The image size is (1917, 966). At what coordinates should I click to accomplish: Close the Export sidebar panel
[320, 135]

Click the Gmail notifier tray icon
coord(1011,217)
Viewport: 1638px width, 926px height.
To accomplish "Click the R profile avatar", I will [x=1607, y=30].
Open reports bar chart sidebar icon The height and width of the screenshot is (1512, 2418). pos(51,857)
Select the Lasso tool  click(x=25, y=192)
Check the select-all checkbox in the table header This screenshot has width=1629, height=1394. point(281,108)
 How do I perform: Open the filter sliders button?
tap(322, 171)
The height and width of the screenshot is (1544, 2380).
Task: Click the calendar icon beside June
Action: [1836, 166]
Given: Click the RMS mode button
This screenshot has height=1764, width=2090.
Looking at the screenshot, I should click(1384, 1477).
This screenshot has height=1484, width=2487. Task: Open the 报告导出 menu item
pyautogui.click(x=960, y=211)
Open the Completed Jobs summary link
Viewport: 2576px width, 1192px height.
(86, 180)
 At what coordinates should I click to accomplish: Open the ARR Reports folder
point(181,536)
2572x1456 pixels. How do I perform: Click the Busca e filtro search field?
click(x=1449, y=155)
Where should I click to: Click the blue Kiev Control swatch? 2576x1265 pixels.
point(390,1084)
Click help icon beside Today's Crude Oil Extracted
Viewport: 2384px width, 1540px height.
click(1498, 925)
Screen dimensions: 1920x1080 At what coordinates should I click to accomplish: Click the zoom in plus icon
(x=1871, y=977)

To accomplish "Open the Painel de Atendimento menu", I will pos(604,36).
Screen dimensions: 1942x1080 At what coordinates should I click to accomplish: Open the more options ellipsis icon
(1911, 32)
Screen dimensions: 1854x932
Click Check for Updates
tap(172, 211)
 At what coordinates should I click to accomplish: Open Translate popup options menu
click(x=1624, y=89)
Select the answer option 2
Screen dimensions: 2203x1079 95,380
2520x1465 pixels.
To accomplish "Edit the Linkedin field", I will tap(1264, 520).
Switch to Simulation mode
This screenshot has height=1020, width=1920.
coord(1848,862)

____

Task objective →
Above are the records; reproduce all of them exactly.

Expected answer →
The image size is (1917, 966). At what coordinates should I click to accomplish: Close the Export sidebar panel
[320, 135]

Click the Gmail notifier tray icon
coord(1011,217)
Viewport: 1638px width, 926px height.
To accomplish "Click the R profile avatar", I will [x=1607, y=30].
Open reports bar chart sidebar icon The height and width of the screenshot is (1512, 2418). pos(51,857)
Select the Lasso tool  click(x=25, y=192)
Check the select-all checkbox in the table header This screenshot has width=1629, height=1394. point(281,108)
 How do I perform: Open the filter sliders button?
tap(322, 171)
The height and width of the screenshot is (1544, 2380).
Task: Click the calendar icon beside June
Action: [1836, 166]
Given: Click the RMS mode button
This screenshot has height=1764, width=2090.
Looking at the screenshot, I should click(1384, 1477).
This screenshot has height=1484, width=2487. Task: Open the 报告导出 menu item
pyautogui.click(x=960, y=211)
Open the Completed Jobs summary link
Viewport: 2576px width, 1192px height.
(86, 180)
 At what coordinates should I click to accomplish: Open the ARR Reports folder
point(181,536)
2572x1456 pixels. How do I perform: Click the Busca e filtro search field?
click(x=1449, y=155)
Where should I click to: Click the blue Kiev Control swatch? 2576x1265 pixels.
point(390,1084)
Click help icon beside Today's Crude Oil Extracted
Viewport: 2384px width, 1540px height.
click(1498, 925)
Screen dimensions: 1920x1080 At what coordinates should I click to accomplish: Click the zoom in plus icon
(x=1871, y=977)

To accomplish "Open the Painel de Atendimento menu", I will pos(604,36).
Screen dimensions: 1942x1080 At what coordinates should I click to accomplish: Open the more options ellipsis icon
(1911, 32)
Screen dimensions: 1854x932
Click Check for Updates
tap(172, 211)
 At what coordinates should I click to accomplish: Open Translate popup options menu
click(x=1624, y=89)
Select the answer option 2
Screen dimensions: 2203x1079 95,380
2520x1465 pixels.
To accomplish "Edit the Linkedin field", I will tap(1264, 520).
Switch to Simulation mode
This screenshot has height=1020, width=1920.
coord(1848,862)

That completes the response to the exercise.